Every line of the data below should be retyped exactly.

=== Begin Enclosure ===

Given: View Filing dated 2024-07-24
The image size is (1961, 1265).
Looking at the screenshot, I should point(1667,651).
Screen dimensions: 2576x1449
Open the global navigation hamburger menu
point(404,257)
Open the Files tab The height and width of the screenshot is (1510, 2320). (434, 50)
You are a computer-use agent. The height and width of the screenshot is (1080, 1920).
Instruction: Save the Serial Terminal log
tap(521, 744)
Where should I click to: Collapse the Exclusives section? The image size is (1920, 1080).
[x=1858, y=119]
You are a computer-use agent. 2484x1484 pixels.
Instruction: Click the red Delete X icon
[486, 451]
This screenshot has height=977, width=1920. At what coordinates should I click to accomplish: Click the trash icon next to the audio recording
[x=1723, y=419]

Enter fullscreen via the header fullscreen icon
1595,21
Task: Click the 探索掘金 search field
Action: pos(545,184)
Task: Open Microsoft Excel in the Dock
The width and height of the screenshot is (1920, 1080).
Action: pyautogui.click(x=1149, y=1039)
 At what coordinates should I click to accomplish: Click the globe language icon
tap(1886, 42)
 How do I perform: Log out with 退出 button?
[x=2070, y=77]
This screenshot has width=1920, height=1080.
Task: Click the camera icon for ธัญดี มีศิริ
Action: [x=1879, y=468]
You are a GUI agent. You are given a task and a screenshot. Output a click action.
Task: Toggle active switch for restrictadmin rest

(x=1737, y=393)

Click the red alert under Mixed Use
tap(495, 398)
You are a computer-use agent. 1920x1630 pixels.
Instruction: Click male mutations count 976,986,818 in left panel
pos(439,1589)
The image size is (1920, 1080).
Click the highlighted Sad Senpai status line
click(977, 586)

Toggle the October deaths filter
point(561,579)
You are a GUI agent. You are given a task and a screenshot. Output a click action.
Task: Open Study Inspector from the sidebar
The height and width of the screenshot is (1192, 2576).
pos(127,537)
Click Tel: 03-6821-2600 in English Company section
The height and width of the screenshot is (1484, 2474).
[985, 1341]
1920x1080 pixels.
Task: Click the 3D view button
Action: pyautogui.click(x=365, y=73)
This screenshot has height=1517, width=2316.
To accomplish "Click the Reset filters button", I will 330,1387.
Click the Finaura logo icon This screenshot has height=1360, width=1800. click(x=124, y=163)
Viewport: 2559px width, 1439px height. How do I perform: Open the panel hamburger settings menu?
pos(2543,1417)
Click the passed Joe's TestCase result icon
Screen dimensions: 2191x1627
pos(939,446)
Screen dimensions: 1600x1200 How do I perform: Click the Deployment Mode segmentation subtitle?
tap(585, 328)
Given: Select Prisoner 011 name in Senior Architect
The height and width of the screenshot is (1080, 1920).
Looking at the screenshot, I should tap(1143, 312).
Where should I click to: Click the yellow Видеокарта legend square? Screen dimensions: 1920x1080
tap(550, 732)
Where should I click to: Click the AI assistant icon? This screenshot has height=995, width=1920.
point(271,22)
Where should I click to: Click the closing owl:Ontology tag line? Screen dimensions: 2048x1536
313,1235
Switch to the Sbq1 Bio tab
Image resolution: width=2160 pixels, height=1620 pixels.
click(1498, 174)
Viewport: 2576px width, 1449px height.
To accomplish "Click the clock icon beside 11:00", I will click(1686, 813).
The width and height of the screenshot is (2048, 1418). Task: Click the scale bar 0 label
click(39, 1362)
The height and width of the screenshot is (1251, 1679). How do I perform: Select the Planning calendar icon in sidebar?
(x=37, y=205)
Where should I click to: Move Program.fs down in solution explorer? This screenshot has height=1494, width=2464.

=== End Enclosure ===

EXERCISE RESPONSE —
Given: View Filing dated 2024-07-24
The image size is (1961, 1265).
Looking at the screenshot, I should point(1667,651).
Screen dimensions: 2576x1449
Open the global navigation hamburger menu
point(404,257)
Open the Files tab The height and width of the screenshot is (1510, 2320). (434, 50)
You are a computer-use agent. The height and width of the screenshot is (1080, 1920).
Instruction: Save the Serial Terminal log
tap(521, 744)
Where should I click to: Collapse the Exclusives section? The image size is (1920, 1080).
[x=1858, y=119]
You are a computer-use agent. 2484x1484 pixels.
Instruction: Click the red Delete X icon
[486, 451]
This screenshot has height=977, width=1920. At what coordinates should I click to accomplish: Click the trash icon next to the audio recording
[x=1723, y=419]

Enter fullscreen via the header fullscreen icon
1595,21
Task: Click the 探索掘金 search field
Action: pos(545,184)
Task: Open Microsoft Excel in the Dock
The width and height of the screenshot is (1920, 1080).
Action: pyautogui.click(x=1149, y=1039)
 At what coordinates should I click to accomplish: Click the globe language icon
tap(1886, 42)
 How do I perform: Log out with 退出 button?
[x=2070, y=77]
This screenshot has width=1920, height=1080.
Task: Click the camera icon for ธัญดี มีศิริ
Action: [x=1879, y=468]
You are a GUI agent. You are given a task and a screenshot. Output a click action.
Task: Toggle active switch for restrictadmin rest

(x=1737, y=393)

Click the red alert under Mixed Use
tap(495, 398)
You are a computer-use agent. 1920x1630 pixels.
Instruction: Click male mutations count 976,986,818 in left panel
pos(439,1589)
The image size is (1920, 1080).
Click the highlighted Sad Senpai status line
click(977, 586)

Toggle the October deaths filter
point(561,579)
You are a GUI agent. You are given a task and a screenshot. Output a click action.
Task: Open Study Inspector from the sidebar
The height and width of the screenshot is (1192, 2576).
pos(127,537)
Click Tel: 03-6821-2600 in English Company section
The height and width of the screenshot is (1484, 2474).
[985, 1341]
1920x1080 pixels.
Task: Click the 3D view button
Action: pyautogui.click(x=365, y=73)
This screenshot has height=1517, width=2316.
To accomplish "Click the Reset filters button", I will 330,1387.
Click the Finaura logo icon This screenshot has height=1360, width=1800. click(x=124, y=163)
Viewport: 2559px width, 1439px height. How do I perform: Open the panel hamburger settings menu?
pos(2543,1417)
Click the passed Joe's TestCase result icon
Screen dimensions: 2191x1627
pos(939,446)
Screen dimensions: 1600x1200 How do I perform: Click the Deployment Mode segmentation subtitle?
tap(585, 328)
Given: Select Prisoner 011 name in Senior Architect
The height and width of the screenshot is (1080, 1920).
Looking at the screenshot, I should tap(1143, 312).
Where should I click to: Click the yellow Видеокарта legend square? Screen dimensions: 1920x1080
tap(550, 732)
Where should I click to: Click the AI assistant icon? This screenshot has height=995, width=1920.
point(271,22)
Where should I click to: Click the closing owl:Ontology tag line? Screen dimensions: 2048x1536
313,1235
Switch to the Sbq1 Bio tab
Image resolution: width=2160 pixels, height=1620 pixels.
click(1498, 174)
Viewport: 2576px width, 1449px height.
To accomplish "Click the clock icon beside 11:00", I will click(1686, 813).
The width and height of the screenshot is (2048, 1418). Task: Click the scale bar 0 label
click(39, 1362)
The height and width of the screenshot is (1251, 1679). How do I perform: Select the Planning calendar icon in sidebar?
(x=37, y=205)
Where should I click to: Move Program.fs down in solution explorer? This screenshot has height=1494, width=2464.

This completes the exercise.